== Aim of the exercise ==
Two lines in the listing below mark the span: one contains "Task: Open the Metrics menu" and one contains "Screen dimensions: 1568x692". Reproduce both of them and everything between, exactly.
*** Opening Exercise data ***
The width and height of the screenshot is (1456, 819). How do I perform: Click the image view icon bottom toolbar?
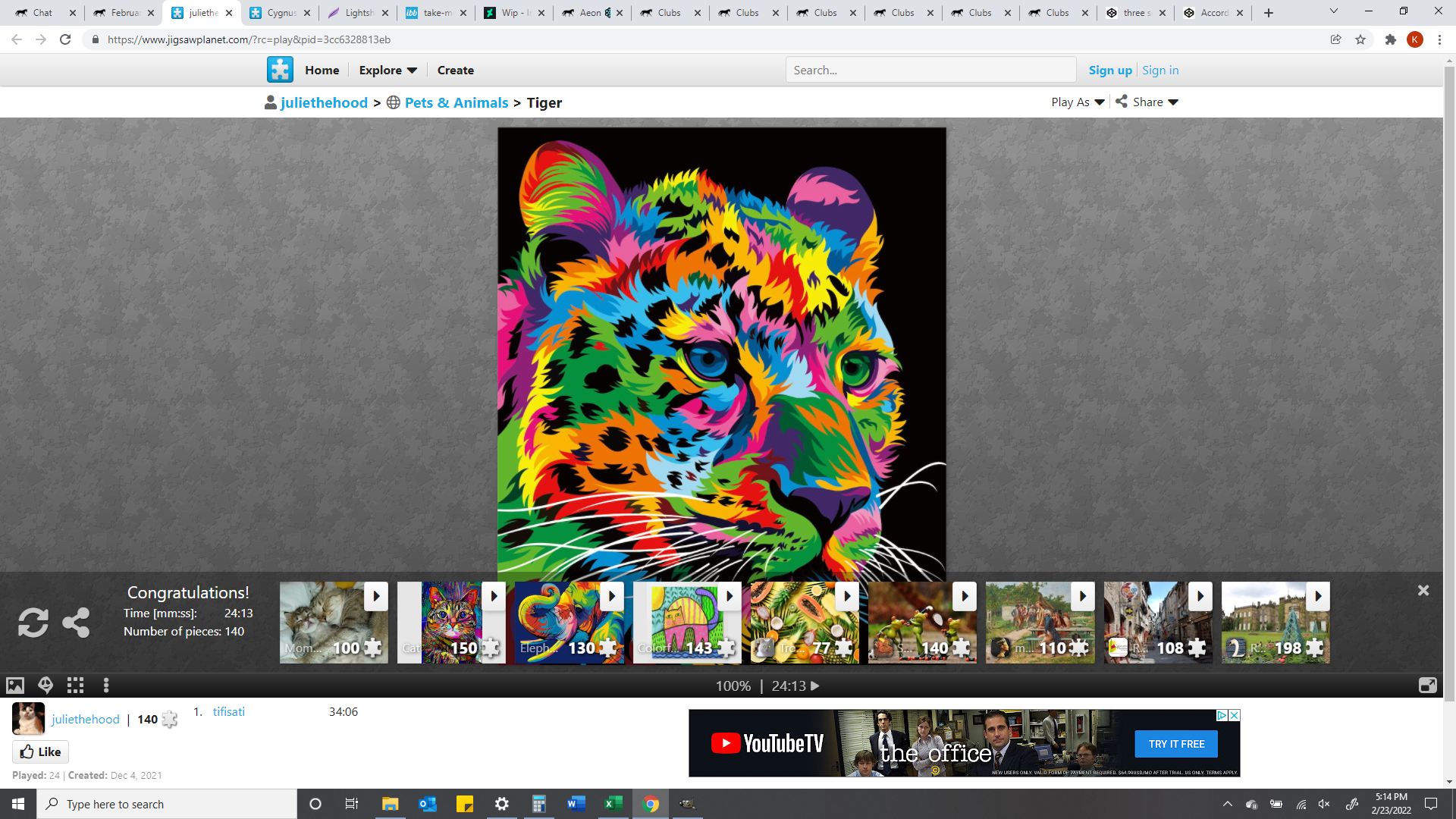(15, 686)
*** Closing Exercise data ***
*** Opening Exercise data ***
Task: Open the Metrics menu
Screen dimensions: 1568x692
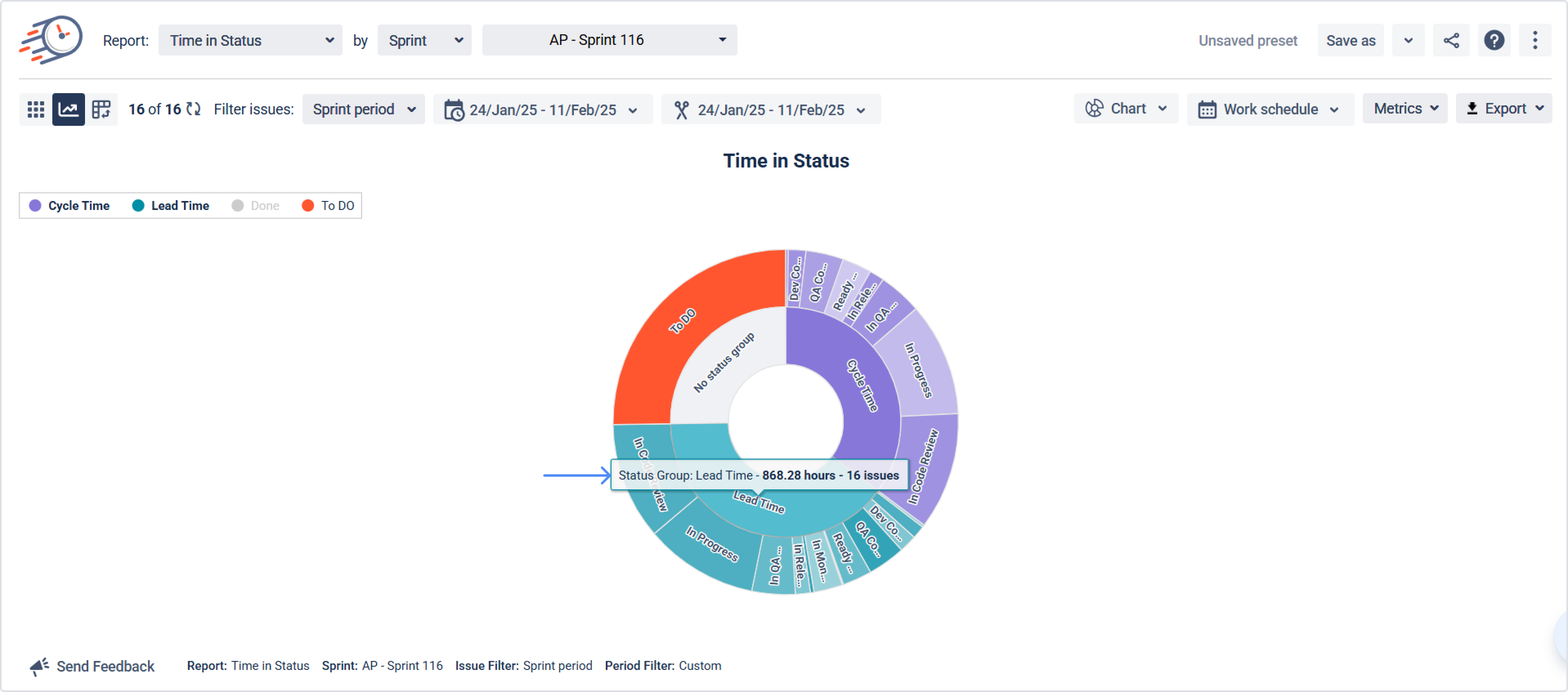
*** Closing Exercise data ***
*** Opening Exercise data ***
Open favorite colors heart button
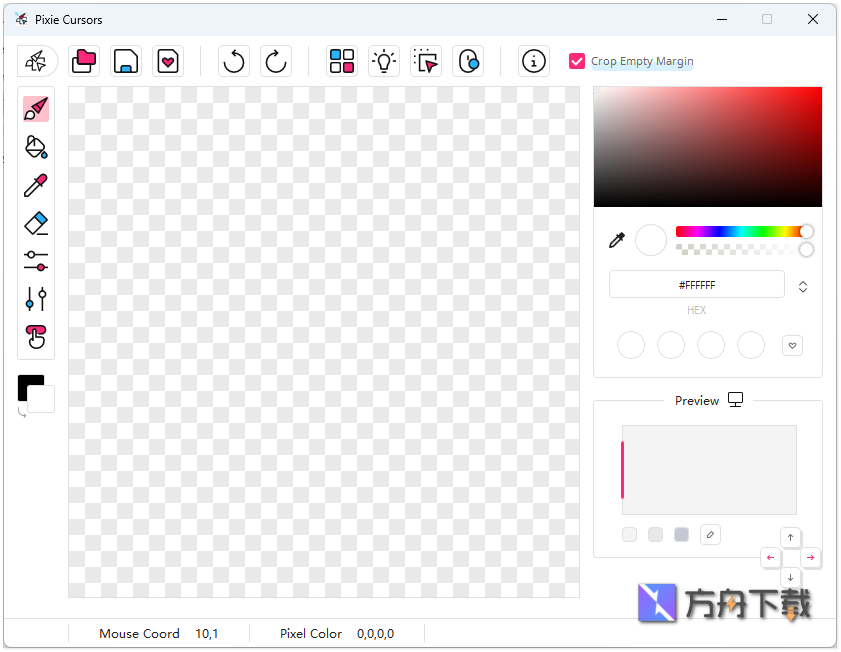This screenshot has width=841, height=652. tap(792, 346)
*** Closing Exercise data ***
== Response box ==
Task: Open the Metrics menu
Screen dimensions: 1568x692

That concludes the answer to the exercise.